BT Young Scientist: Just how filthy are pedestrian-crossing buttons?

11 Jan 2018

Transition-year student Timothy McGrath from Killorglin Community College, Co Kerry. His project uses CRISPR-Cas9 to help create potable water for developing countries. Image: Connor McKenna

From AI to CRISPR, we learned some truly startling realities on day two of BTYSTE 2018.

It’s the same story every year: Ireland’s best and brightest young students descend on the RDS in Dublin for the BT Young Scientist and Technology Exhibition (BTYSTE) and proceed to astound the attendees, judges and the media in equal measure.

Yesterday (10 January), we heard from just a small number of the projects, ranging from a team that built a new video games system, to one that integrated sensors into a beehive to track its population.

Now, in the second day of judging, the competition is really heating up.

Among the participants is a team from Castleknock Community College in Dublin, which revealed some startling facts about the cleanliness of our pedestrian-crossing buttons.

With Aussie flu wreaking havoc across Ireland, commonly touched items such as pedestrian crossings can become breeding grounds for bacteria, passing on a myriad of illnesses.

The team of Alison Egan, Caoimhe Harrington and Áine Morgan first decided to do the project after they witnessed a man touch a pedestrian button and then proceed to touch his ear, likely spreading bacteria.

By taking swabs from six different crossing buttons across Dublin, they were able to collate their samples and send them off to a lab in University College Dublin.
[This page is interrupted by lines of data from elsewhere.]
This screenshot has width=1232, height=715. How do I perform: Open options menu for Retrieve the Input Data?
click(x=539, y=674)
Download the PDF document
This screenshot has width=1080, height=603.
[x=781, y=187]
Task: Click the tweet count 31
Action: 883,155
They found that they contained, among others, staphylococcus and diphtheroid bacilli.

The second team of young scientists and third-year students we spoke to included Conor Crowley, Kian Trant and Séamus Knightley from CBS Secondary School in Tralee, Co Kerry.

After seeing how his grandfather’s life had been impacted by being visually impaired, Trant recruited his classmates to undertake a project called BEAP (Blind and Elderly Assistant Project).

With a background in CoderDojo, Trant wanted to harness the power of artificial intelligence (AI) seen in devices such as the Amazon Echo, and rework it to create a portable, easy-to-use device featuring a number of different functions to improve quality of life. This includes allowing the user to turn on and off smart plug sockets with voice activation.

BEAP combines both Google Assistant and Alexa in one. It is also very portable, only a little bigger than a smartphone.

CRISPR in action

The third project to catch our eye came from Timothy McGrath of Killorglin Community College in Kerry. He used the much-talked-about genetics technology, CRISPR Cas-9, to genomically edit Paramecium caudatum in order to purify vibrio cholerae-infected water in developing countries.

Having seen first-hand the damage caused by waterborne diseases in Africa, McGrath was able to show how a targeted gene in Paramecium caudatum could be altered to feed off the bacteria that causes cholera.

Coincidentally, this was the second year in a row that spoke to the transition-year student, who last year presented his UltraVision glasses that he developed while studying for his Junior Cert.

The final team we spoke to hailed from Scoil Mhuire gan Smál in Blarney, Co Cork, an all-girl group that aims to be counted in the next generation of autonomous car engineers.

Using a simple board computer and various Arduino microcontrollers, Estere Kviese, Katelyn Lane and Hannah O’Shea were able to build and program a basic autonomous car.

While it won’t be taking passengers any time soon, they aim to one day emulate the success of Google’s Waymo, once they are able to gain access to the vast amounts of funding it has at its disposal.